_What this task involves_
Copy the entries below character for character, all of them, without changing anything.

_Listing_
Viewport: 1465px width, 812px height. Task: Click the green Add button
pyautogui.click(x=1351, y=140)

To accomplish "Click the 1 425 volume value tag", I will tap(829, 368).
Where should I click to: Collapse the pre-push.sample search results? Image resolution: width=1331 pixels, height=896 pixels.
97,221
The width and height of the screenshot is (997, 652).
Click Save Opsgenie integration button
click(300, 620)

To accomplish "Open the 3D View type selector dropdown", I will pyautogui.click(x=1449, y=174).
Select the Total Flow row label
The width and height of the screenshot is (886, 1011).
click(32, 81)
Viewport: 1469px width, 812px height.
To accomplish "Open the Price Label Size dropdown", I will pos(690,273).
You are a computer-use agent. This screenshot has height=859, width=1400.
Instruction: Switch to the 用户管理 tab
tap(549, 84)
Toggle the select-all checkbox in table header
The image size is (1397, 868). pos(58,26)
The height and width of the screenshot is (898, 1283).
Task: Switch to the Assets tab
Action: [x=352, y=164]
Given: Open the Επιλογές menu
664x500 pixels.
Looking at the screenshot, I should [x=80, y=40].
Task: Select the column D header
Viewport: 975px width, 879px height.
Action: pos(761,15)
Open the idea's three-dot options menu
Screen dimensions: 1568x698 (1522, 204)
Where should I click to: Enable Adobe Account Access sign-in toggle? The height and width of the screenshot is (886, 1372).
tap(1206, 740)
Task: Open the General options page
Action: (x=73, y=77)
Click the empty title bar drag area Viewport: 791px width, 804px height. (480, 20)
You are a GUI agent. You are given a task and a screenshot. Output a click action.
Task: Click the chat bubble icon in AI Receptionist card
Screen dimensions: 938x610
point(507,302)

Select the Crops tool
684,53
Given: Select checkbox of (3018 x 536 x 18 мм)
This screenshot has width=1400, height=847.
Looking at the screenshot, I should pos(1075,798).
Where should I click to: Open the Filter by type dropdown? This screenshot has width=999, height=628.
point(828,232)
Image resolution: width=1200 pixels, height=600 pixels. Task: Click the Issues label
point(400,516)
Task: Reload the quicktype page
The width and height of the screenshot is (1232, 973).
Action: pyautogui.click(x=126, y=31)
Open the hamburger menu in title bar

_Worked answer_
Viewport: 1465px width, 812px height. Task: Click the green Add button
pyautogui.click(x=1351, y=140)

To accomplish "Click the 1 425 volume value tag", I will tap(829, 368).
Where should I click to: Collapse the pre-push.sample search results? Image resolution: width=1331 pixels, height=896 pixels.
97,221
The width and height of the screenshot is (997, 652).
Click Save Opsgenie integration button
click(300, 620)

To accomplish "Open the 3D View type selector dropdown", I will pyautogui.click(x=1449, y=174).
Select the Total Flow row label
The width and height of the screenshot is (886, 1011).
click(32, 81)
Viewport: 1469px width, 812px height.
To accomplish "Open the Price Label Size dropdown", I will pos(690,273).
You are a computer-use agent. This screenshot has height=859, width=1400.
Instruction: Switch to the 用户管理 tab
tap(549, 84)
Toggle the select-all checkbox in table header
The image size is (1397, 868). pos(58,26)
The height and width of the screenshot is (898, 1283).
Task: Switch to the Assets tab
Action: [x=352, y=164]
Given: Open the Επιλογές menu
664x500 pixels.
Looking at the screenshot, I should [x=80, y=40].
Task: Select the column D header
Viewport: 975px width, 879px height.
Action: pos(761,15)
Open the idea's three-dot options menu
Screen dimensions: 1568x698 (1522, 204)
Where should I click to: Enable Adobe Account Access sign-in toggle? The height and width of the screenshot is (886, 1372).
tap(1206, 740)
Task: Open the General options page
Action: (x=73, y=77)
Click the empty title bar drag area Viewport: 791px width, 804px height. (480, 20)
You are a GUI agent. You are given a task and a screenshot. Output a click action.
Task: Click the chat bubble icon in AI Receptionist card
Screen dimensions: 938x610
point(507,302)

Select the Crops tool
684,53
Given: Select checkbox of (3018 x 536 x 18 мм)
This screenshot has width=1400, height=847.
Looking at the screenshot, I should pos(1075,798).
Where should I click to: Open the Filter by type dropdown? This screenshot has width=999, height=628.
point(828,232)
Image resolution: width=1200 pixels, height=600 pixels. Task: Click the Issues label
point(400,516)
Task: Reload the quicktype page
The width and height of the screenshot is (1232, 973).
Action: pyautogui.click(x=126, y=31)
Open the hamburger menu in title bar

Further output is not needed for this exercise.